● Tugas yang Diminta
1. Salin persis bagian artikel tentang kamar semu, mulai dari "Saturday, July 13, 2013" dan berakhir pada "ceritakan kok :)".
2. Jawab pertanyaan berikut berdasarkan artikel tentang kamar semu.
(a) Apa sebutan penulis bagi kamar yang disapanya di awal?
(b) Apa yang beberapa malam ini membuat mata penulis sulit terpejam?
(c) Di universitas mana penulis lolos SNMPTN?

● Artikel
********

Saturday, July 13, 2013

Separuh Naluri yang Tak Kunjung Kembali

Hallo kamar semu....
Sudah lama sebenarnya aku menyebutnya sebagai kamar semu. Iya, kamar. Di kamar lah kita bisa melakukan semua hal yang ingin kita lakukan. Tentunya, jika kamar itu milik kita pribadi.
Baiklah...masih tetap sama. Kali ini aku ingin sedikit mengeluarkan ion-ion otak yang sudah beberapa malam ini sulit membuat mata terpejam.

Oh iya, aku belum pernah cerita. Setelah gagal masuk NCI ( sudah pernah aku ceritain di post last UNSPEAKABLE ) ternyata sama Allah dikasih rejeki yang lain. Iya, Alhamdulillah aku lolos SNMPTN di Universitas Negeri Malang prodi Pendidikan IPA. Banyak sekali cerita selama setahun di jurusan ini. Of course, It created so much bittersweet memories :") Nanti kalau ada kesempatan insyaAllah aku ceritakan kok :)

********

● Daftar Entri
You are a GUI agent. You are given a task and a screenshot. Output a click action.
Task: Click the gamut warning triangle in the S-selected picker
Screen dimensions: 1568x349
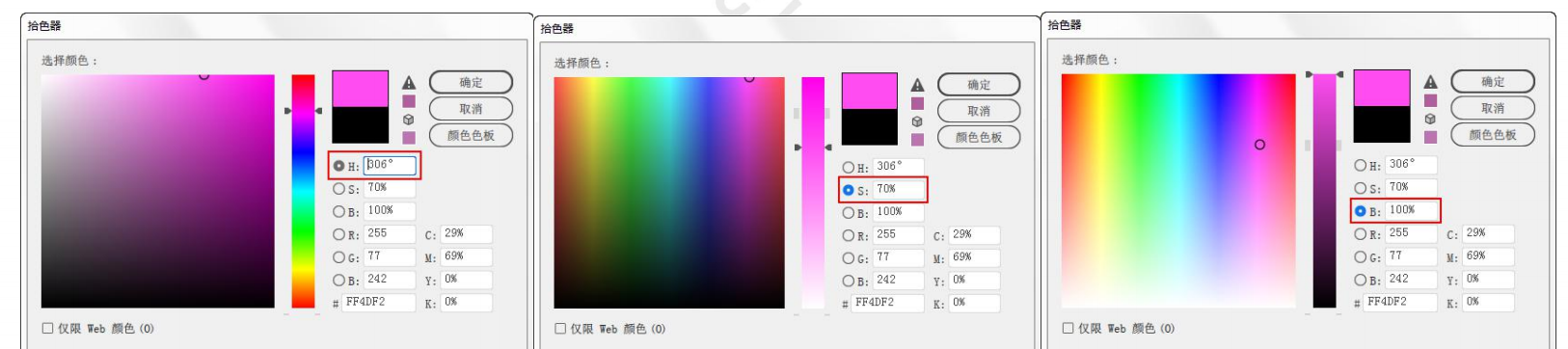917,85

********

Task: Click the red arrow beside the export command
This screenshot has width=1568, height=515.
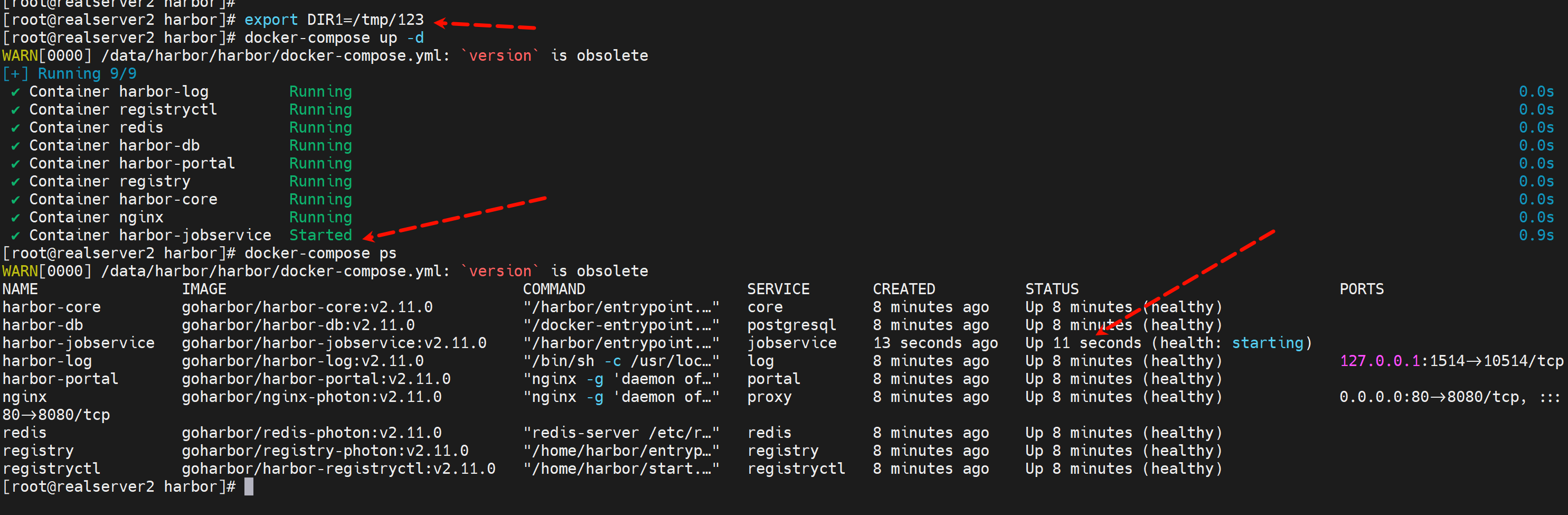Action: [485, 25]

********

● Jawaban yang Diberikan
1.
Saturday, July 13, 2013

Separuh Naluri yang Tak Kunjung Kembali

Hallo kamar semu....
Sudah lama sebenarnya aku menyebutnya sebagai kamar semu. Iya, kamar. Di kamar lah kita bisa melakukan semua hal yang ingin kita lakukan. Tentunya, jika kamar itu milik kita pribadi.
Baiklah...masih tetap sama. Kali ini aku ingin sedikit mengeluarkan ion-ion otak yang sudah beberapa malam ini sulit membuat mata terpejam.

Oh iya, aku belum pernah cerita. Setelah gagal masuk NCI ( sudah pernah aku ceritain di post last UNSPEAKABLE ) ternyata sama Allah dikasih rejeki yang lain. Iya, Alhamdulillah aku lolos SNMPTN di Universitas Negeri Malang prodi Pendidikan IPA. Banyak sekali cerita selama setahun di jurusan ini. Of course, It created so much bittersweet memories :") Nanti kalau ada kesempatan insyaAllah aku ceritakan kok :)

2.
(a) Kamar semu.
(b) Ion-ion otak.
(c) Universitas Negeri Malang.